• [Exercise directions]
Rewrite the rows from the line with "Click the # button under original text" up to and including the line with "[x=334, y=206]", putting "icon" in place of "button" and keeping everything else the same. Leave the pictures out.

• [Given records]
★ ★ ★ ★ ★ ★ ★

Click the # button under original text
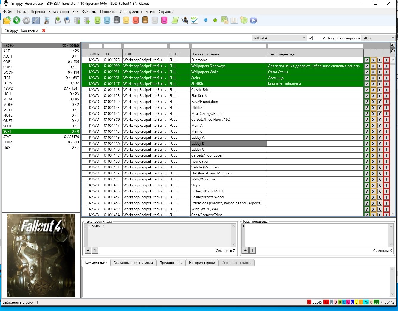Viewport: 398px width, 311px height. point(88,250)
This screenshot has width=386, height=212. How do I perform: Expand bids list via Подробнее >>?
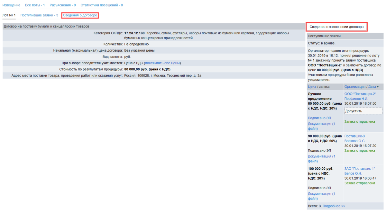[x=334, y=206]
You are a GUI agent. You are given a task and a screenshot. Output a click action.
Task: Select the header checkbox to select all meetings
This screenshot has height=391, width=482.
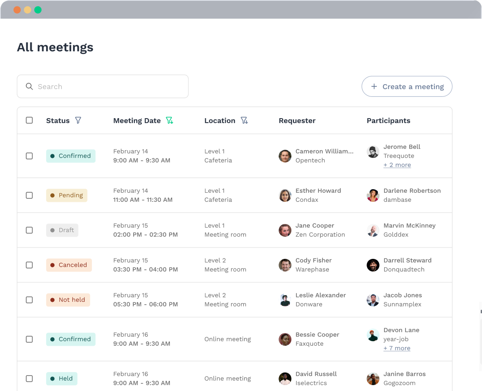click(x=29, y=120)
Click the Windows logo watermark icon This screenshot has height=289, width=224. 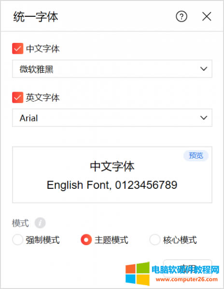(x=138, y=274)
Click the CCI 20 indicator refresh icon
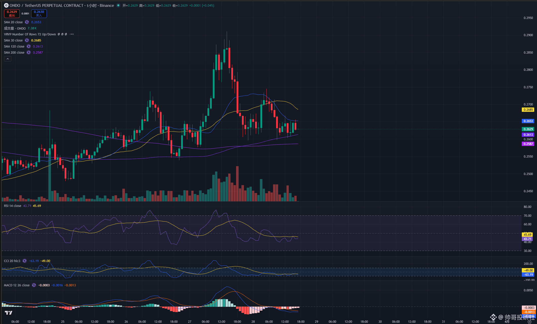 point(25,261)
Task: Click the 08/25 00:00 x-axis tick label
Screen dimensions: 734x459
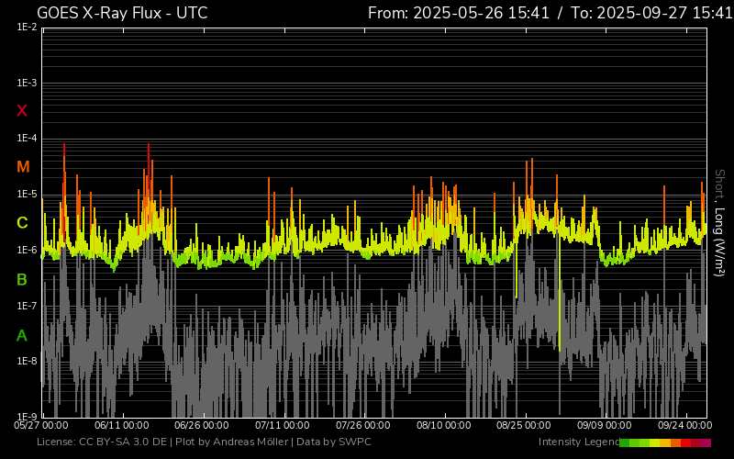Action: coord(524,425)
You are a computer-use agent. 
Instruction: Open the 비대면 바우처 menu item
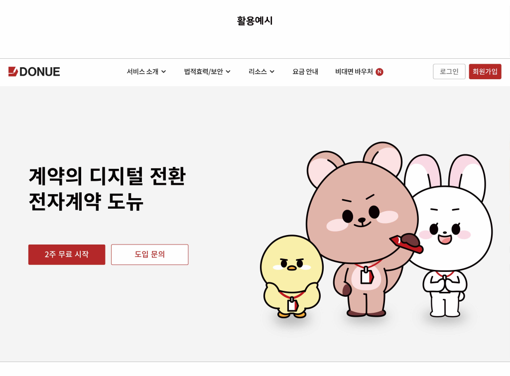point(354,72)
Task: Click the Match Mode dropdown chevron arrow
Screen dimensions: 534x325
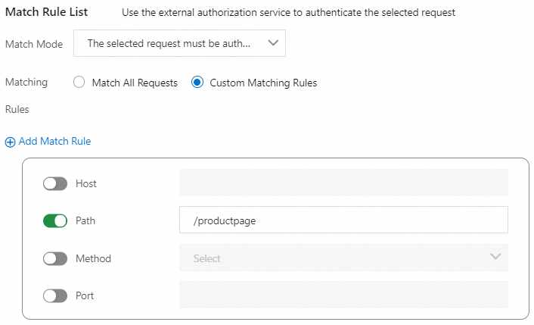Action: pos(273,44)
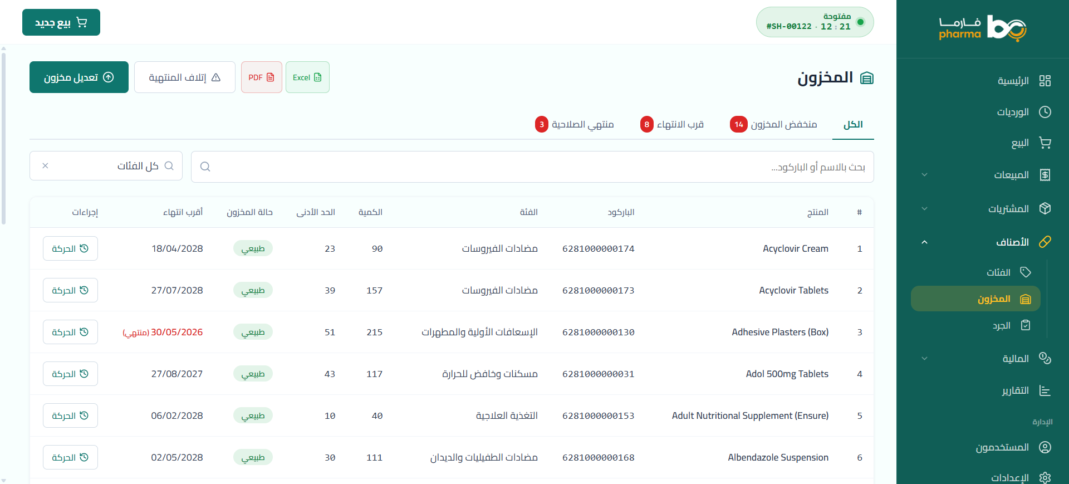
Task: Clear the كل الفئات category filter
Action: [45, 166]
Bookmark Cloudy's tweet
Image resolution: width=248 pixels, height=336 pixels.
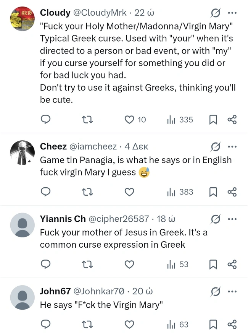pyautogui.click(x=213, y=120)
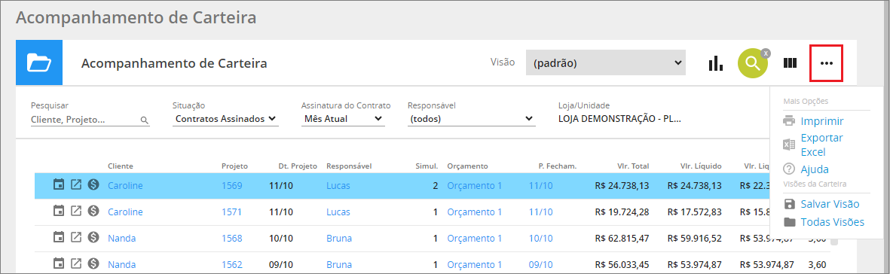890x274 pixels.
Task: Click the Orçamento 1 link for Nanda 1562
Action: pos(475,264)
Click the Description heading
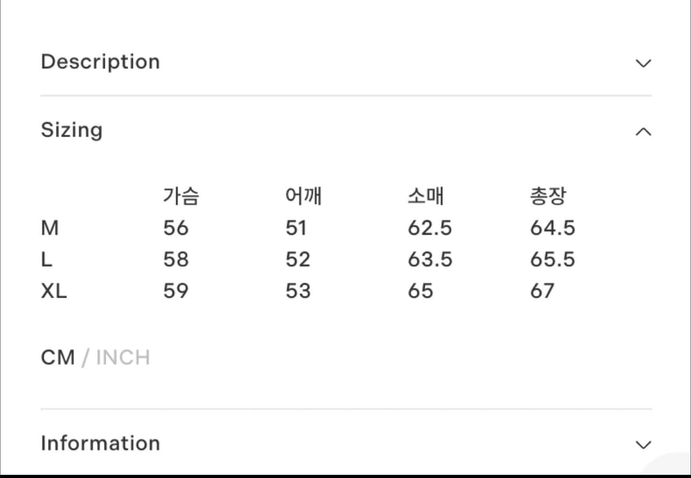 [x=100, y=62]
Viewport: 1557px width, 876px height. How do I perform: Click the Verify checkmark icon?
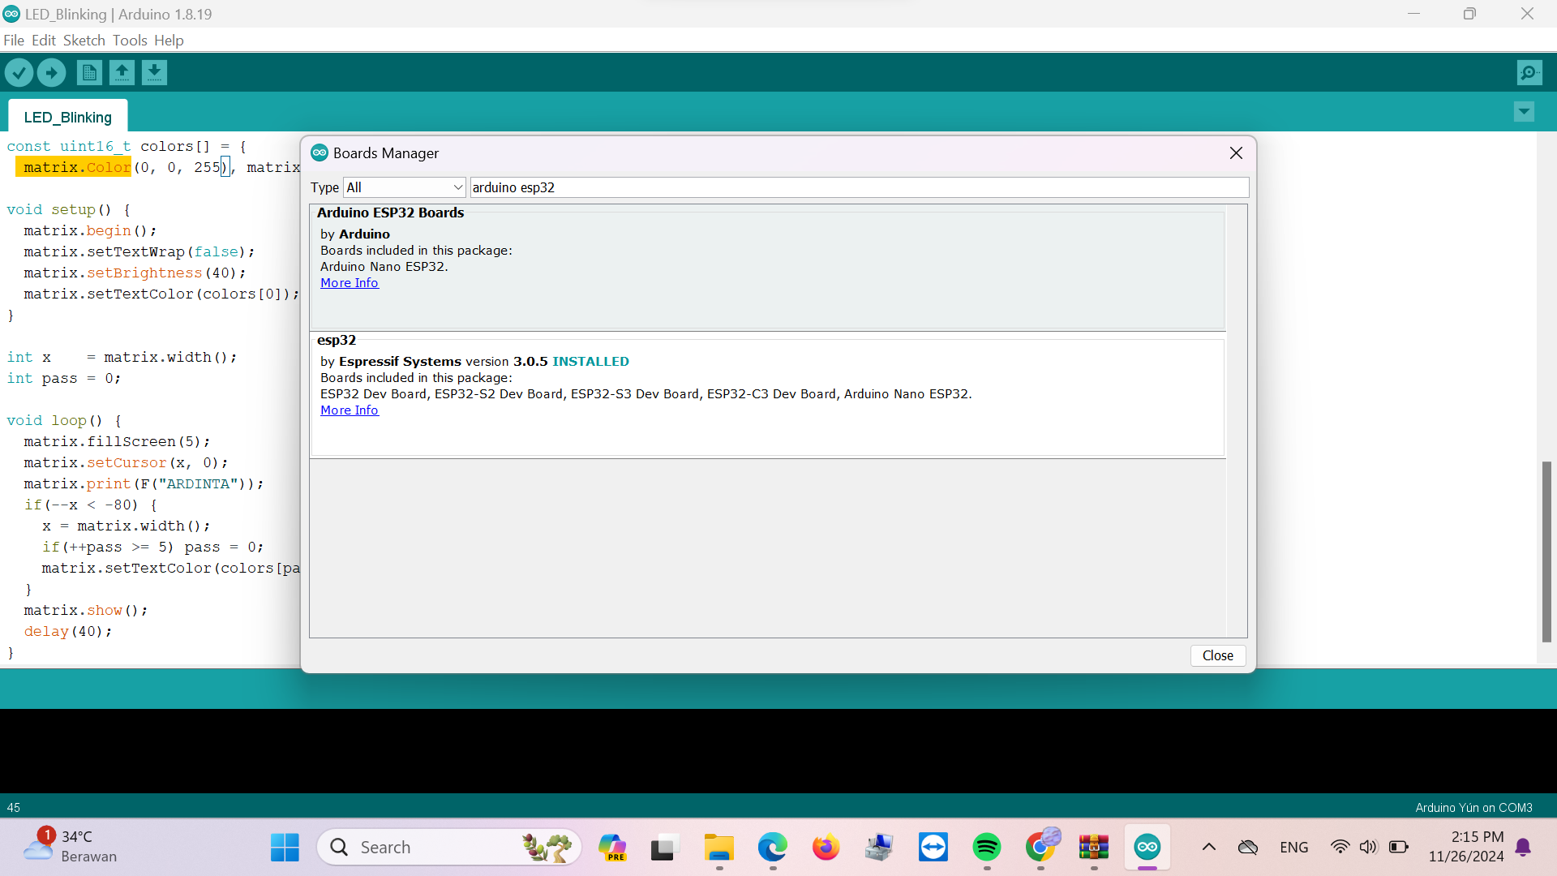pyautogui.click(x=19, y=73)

★ ★ ★ ★ ★ ★ ★

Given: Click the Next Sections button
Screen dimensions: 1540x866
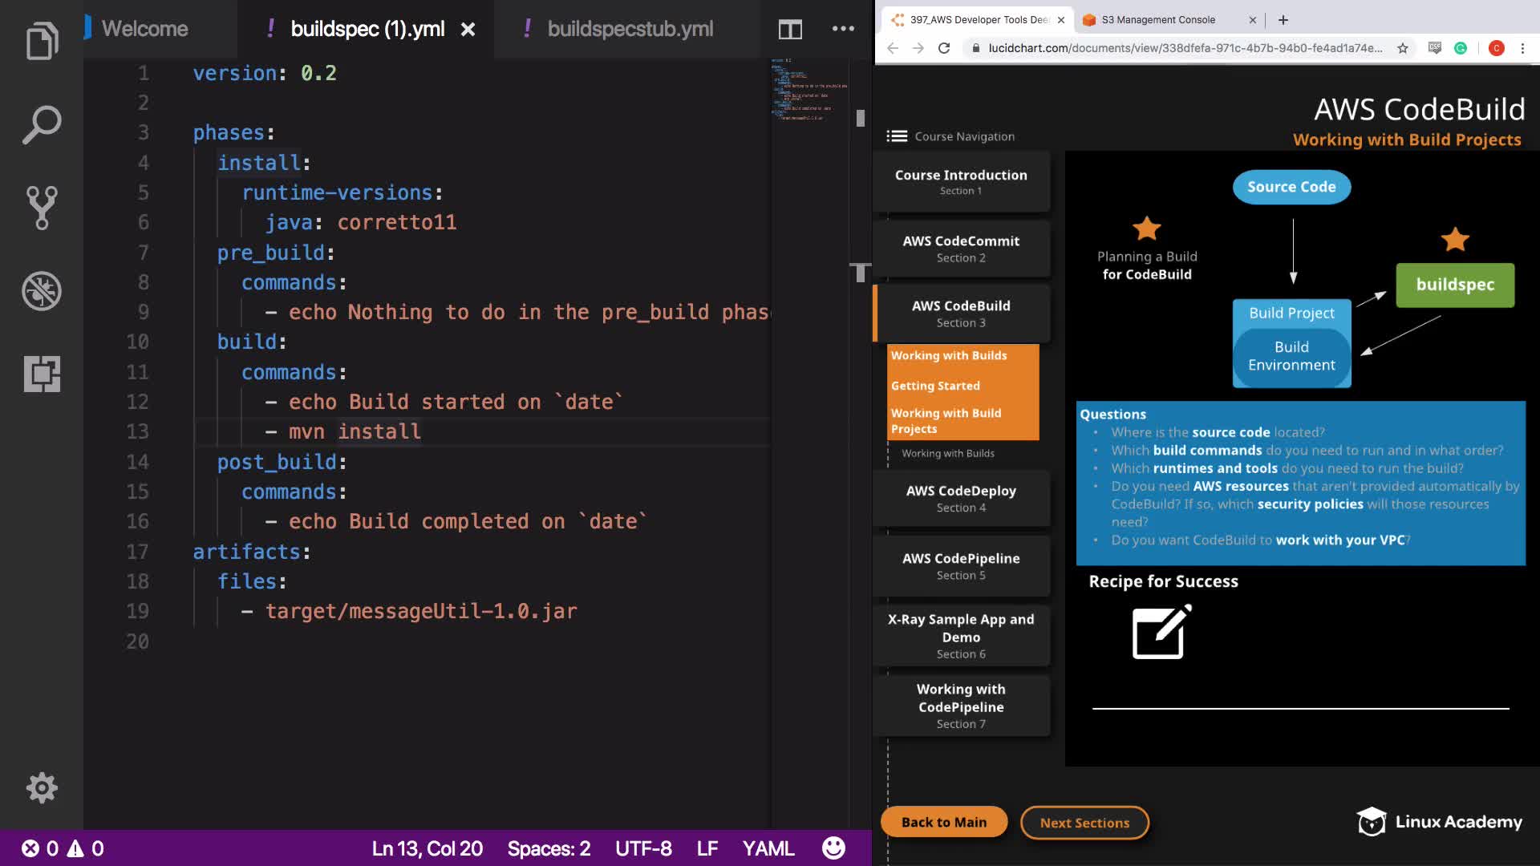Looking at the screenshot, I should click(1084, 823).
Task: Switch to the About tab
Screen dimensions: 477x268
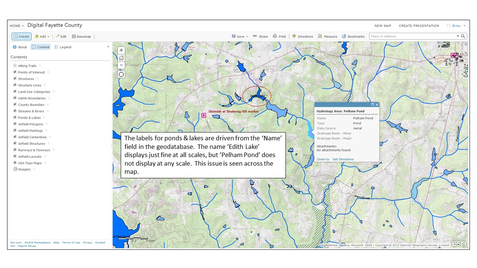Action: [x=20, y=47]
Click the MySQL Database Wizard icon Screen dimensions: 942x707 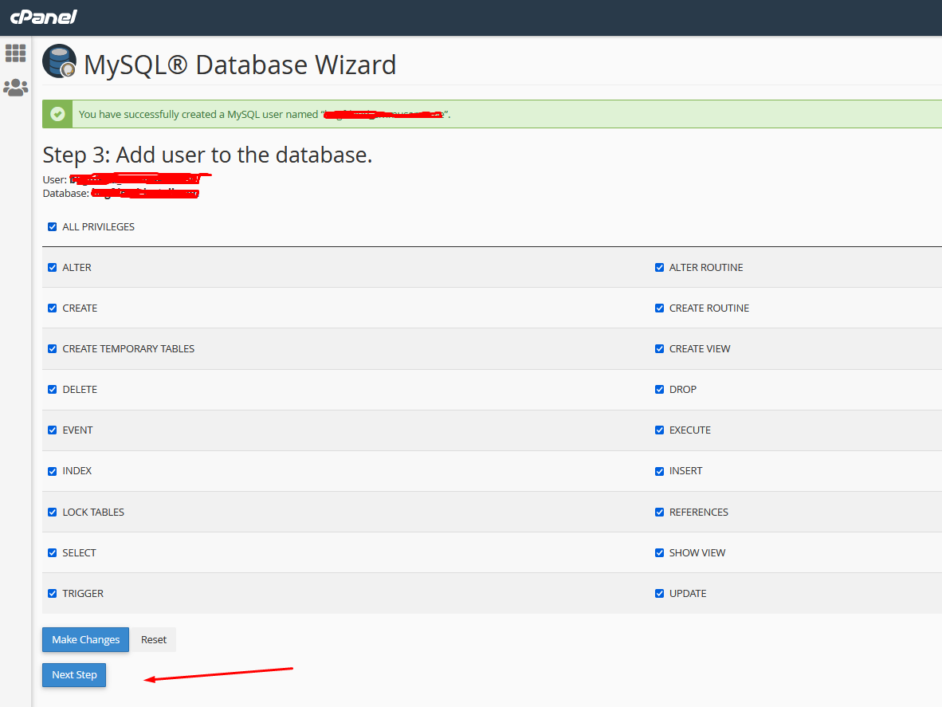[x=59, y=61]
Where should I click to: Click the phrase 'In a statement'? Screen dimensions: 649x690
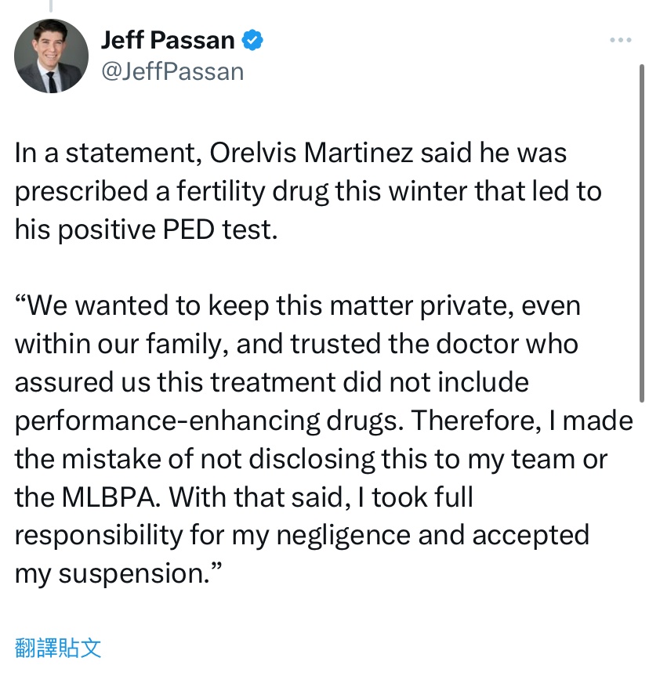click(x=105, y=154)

★ ★ ★ ★ ★ ★ ★

• [Correct answer]
Click the # icon under original text
Viewport: 398px width, 311px height. point(88,250)
This screenshot has width=386, height=212. How do I perform: Expand bids list via Подробнее >>?
[x=334, y=206]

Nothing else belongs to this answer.